This is the first assessment decidated specifically to how the Nordic countries perform on the Sustainable Development Goals (SDGs). Whether you work in policy, research, civil society, or the private sector, this report helps you understand where the Nordic region is progressing, where progress is slowing, and where urgent challenges remain.

The Nordic Sustainable Development Report 2025 (NSDR) gives you a clear and accessible overview of how the Nordic countries Denmark, Finland, Iceland, Norway, and Sweden are progressing toward the Sustainable Development Goals (SDGs), both at home and through their impacts abroad. This report offers a comprehensive assessment of Nordic SDG performance, enabling you to understand not only where the region excels but also where significant challenges remain. 

It also gives you insights on Leave-No-One-Behind in the Nordics, international spillover impacts, as well as how Nordic SDG progress aligns with the Nordic Council of Ministers’ Vision 2030.

Whether you work in policy, research, civil society, or the private sector, this report offers an in-depth, evidence-based analysis of the Northern Europe region and each of the five Nordic countries. It is designed to help you navigate the region’s strengths, identify critical gaps, and gain a deeper understanding of the dynamics shaping sustainable development in the Nordics today.

On this page, you can download the full report and a set of infographics. You will also find the key findings from the analysis, including visual summaries of SDG performance in the Nordic countries.

Key findings

  • The Northern Europe region lead Europe on SDG implementation, with consistently high index scores.
  • The strong results stem from long-standing social reforms and recent progress has stalled.
  • Major gaps remain in SDGs 2, 12, 13, 14 and 15, linked to consumption, emissions and ecosystem pressures.
  • Large negative international spillovers undermine global SDG progress.
  • Nordic countries share similar SDG profiles, especially Finland, Denmark and Sweden.
  • All Nordic countries perform well on Leave-No-One-Behind indicators.
  • International spillovers correlate negatively with SDG performance, while Leave-No-One-Behind correlates positively.
  • Nordic SDG index performance aligns partly with the results for the Nordic Council of Ministers’ 2030 vision but shows even weaker results on environmental SDGs.
  • Geopolitical tensions and rising security priorities challenge SDG progress in the Nordics and globally.

The Nordic SDG Index and dashboards

The SDG Index provides an overall measure of SDG achievement based on 111 indicators. The dashboards complement the Index by identifying areas where countries are on track or where major challenges remain.

The SDG Index score for a country is a value between 0 to 100 and represents the percentage of SDG implementation. These scores can be used to monitor the development of SDG implementation over time and enable comparisons of SDG implementation in different countries.

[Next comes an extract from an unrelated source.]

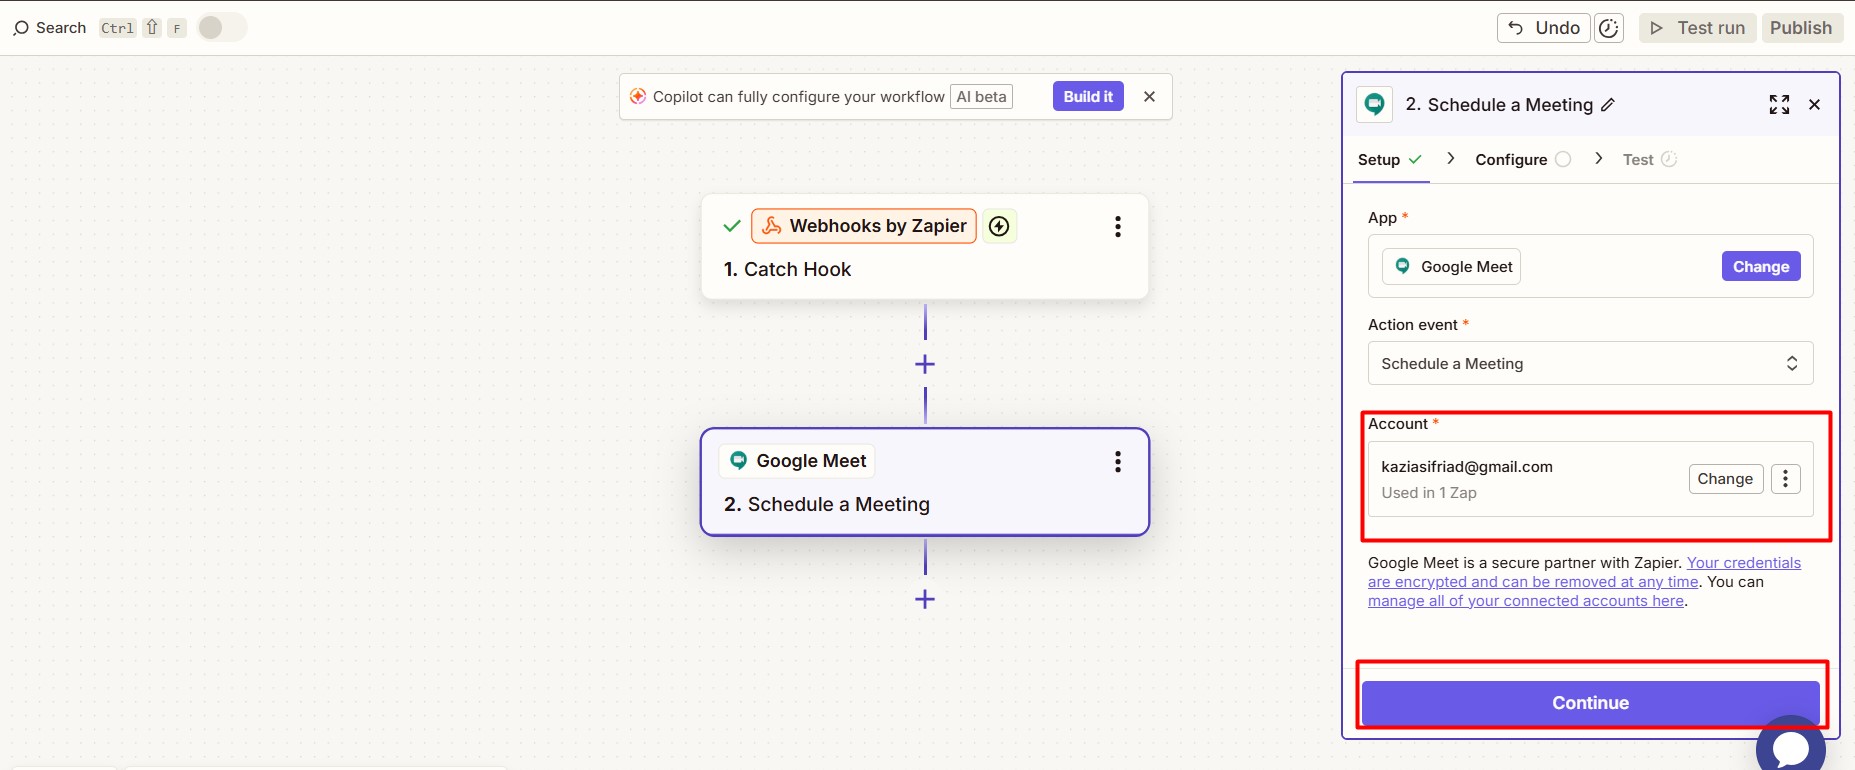The width and height of the screenshot is (1855, 770).
Task: Toggle the switch next to Search
Action: click(222, 28)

For this Nordic assessment, the SDG Index and dashboards are drawn directly from the ESDR 2025. The Nordic SDG Index shown below is therefore a subset of the European dataset, extracted to highlight the performance of the five Nordic countries within a consistent and comparable framework.

Overall SDG performance in the Northern Europe region

The Northern Europe region has the highest average SDG Index score with 78%, significantly higher than the EU average and higher than those of all other European regions. 

European regionAverage SDG Index score
Northern Europe78.0
Western Europe74.1
European Union72.8
Southern Europe71.2
Central and Eastern Europe70.1
Baltic States69.6

In the Nordic SDG Index, Finland is in the top, followed by Denmark Sweden, Norway and Iceland.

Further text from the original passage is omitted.